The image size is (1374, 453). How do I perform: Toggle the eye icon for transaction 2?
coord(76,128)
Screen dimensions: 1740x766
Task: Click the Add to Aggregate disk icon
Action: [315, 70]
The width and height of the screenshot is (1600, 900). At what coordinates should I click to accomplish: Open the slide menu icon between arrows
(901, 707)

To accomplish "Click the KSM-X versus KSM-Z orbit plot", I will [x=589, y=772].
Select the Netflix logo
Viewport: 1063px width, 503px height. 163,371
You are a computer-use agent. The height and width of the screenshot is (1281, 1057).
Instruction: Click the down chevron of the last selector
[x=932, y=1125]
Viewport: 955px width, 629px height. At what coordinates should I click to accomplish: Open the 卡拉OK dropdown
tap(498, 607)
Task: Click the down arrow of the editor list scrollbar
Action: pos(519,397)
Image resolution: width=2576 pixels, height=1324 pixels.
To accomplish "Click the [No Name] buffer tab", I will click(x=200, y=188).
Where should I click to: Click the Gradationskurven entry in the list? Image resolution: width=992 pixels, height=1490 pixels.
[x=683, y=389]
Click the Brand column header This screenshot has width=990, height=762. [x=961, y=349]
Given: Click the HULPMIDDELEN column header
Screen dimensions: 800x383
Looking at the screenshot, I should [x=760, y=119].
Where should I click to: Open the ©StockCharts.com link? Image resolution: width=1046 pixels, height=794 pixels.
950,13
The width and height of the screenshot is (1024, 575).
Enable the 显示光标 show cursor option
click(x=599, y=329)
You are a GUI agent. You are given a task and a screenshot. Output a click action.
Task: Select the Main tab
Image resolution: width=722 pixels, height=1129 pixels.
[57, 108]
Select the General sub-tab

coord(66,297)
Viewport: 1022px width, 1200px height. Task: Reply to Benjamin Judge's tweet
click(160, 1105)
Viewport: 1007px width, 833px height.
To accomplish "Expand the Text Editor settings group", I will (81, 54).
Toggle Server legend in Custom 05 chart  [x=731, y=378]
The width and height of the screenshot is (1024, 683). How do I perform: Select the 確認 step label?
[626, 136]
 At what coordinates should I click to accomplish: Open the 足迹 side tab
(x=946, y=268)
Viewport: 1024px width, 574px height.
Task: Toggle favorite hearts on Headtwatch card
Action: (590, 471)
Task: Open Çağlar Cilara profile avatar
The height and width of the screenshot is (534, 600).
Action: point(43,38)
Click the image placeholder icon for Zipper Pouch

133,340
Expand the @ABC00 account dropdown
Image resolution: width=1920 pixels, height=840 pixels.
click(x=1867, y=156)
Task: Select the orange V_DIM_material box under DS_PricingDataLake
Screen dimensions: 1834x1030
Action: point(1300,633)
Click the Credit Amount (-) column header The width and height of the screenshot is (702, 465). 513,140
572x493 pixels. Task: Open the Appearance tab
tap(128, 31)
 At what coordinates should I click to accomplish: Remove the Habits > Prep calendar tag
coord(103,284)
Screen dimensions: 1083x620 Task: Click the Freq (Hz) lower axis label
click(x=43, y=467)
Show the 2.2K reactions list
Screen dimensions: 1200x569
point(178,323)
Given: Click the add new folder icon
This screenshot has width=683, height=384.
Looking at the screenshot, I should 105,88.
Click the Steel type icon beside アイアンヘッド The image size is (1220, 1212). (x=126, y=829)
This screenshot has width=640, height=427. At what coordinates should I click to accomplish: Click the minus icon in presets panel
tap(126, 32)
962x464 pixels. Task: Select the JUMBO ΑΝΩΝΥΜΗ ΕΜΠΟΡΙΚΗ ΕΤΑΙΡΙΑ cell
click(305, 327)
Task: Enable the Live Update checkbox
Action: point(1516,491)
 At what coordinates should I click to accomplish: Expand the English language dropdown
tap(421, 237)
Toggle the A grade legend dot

→ **WHAT TO WORK ON**
Please show, exactly as written, every line above that contains the word "legend".

→ **RESULT BELOW**
Toggle Server legend in Custom 05 chart  [x=731, y=378]
Toggle the A grade legend dot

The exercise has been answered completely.